*EXERCISE MATERIAL:*
════════════════════
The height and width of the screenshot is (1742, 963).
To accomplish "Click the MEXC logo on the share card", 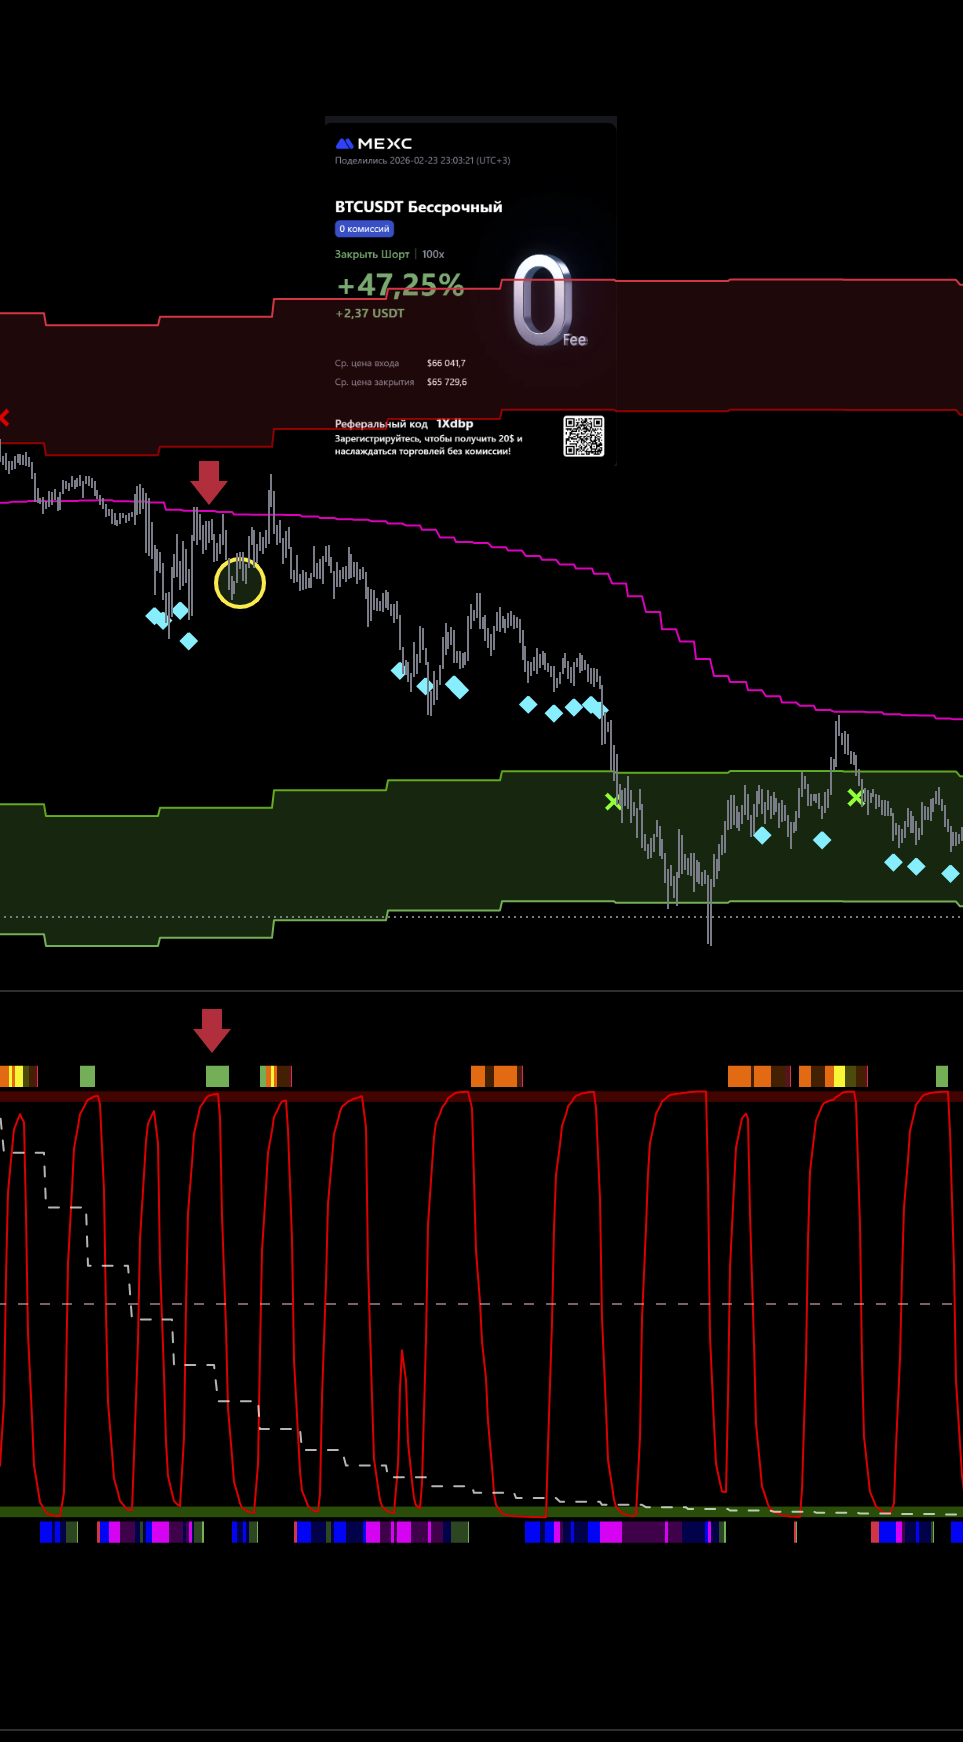I will tap(374, 144).
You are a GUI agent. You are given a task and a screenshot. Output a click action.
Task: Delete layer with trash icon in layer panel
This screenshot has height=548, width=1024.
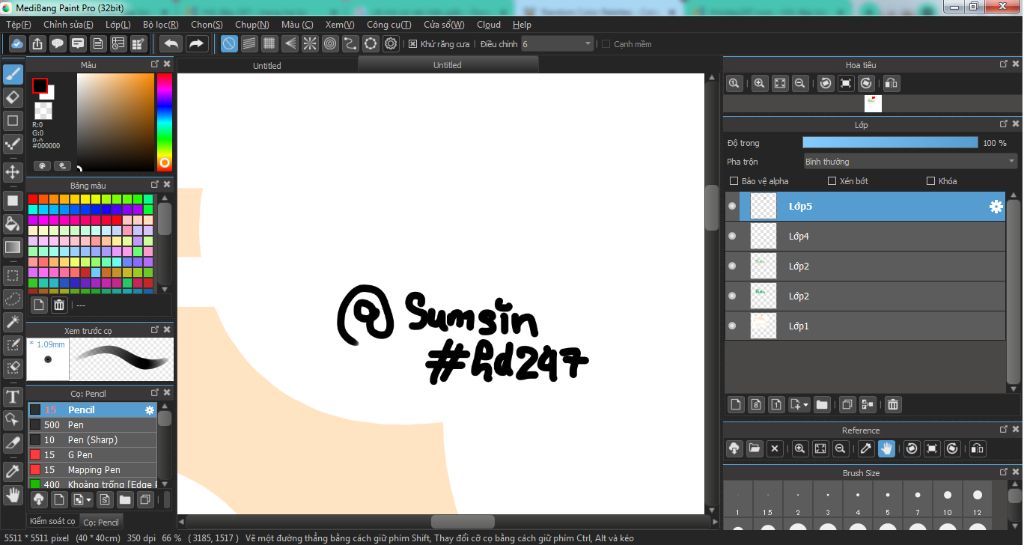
════════════════════
*PROBLEM:* Across the whole listing above, tally each line where the string "width" occurs, and give the number and nothing more.

*TASK OUTPUT:* 2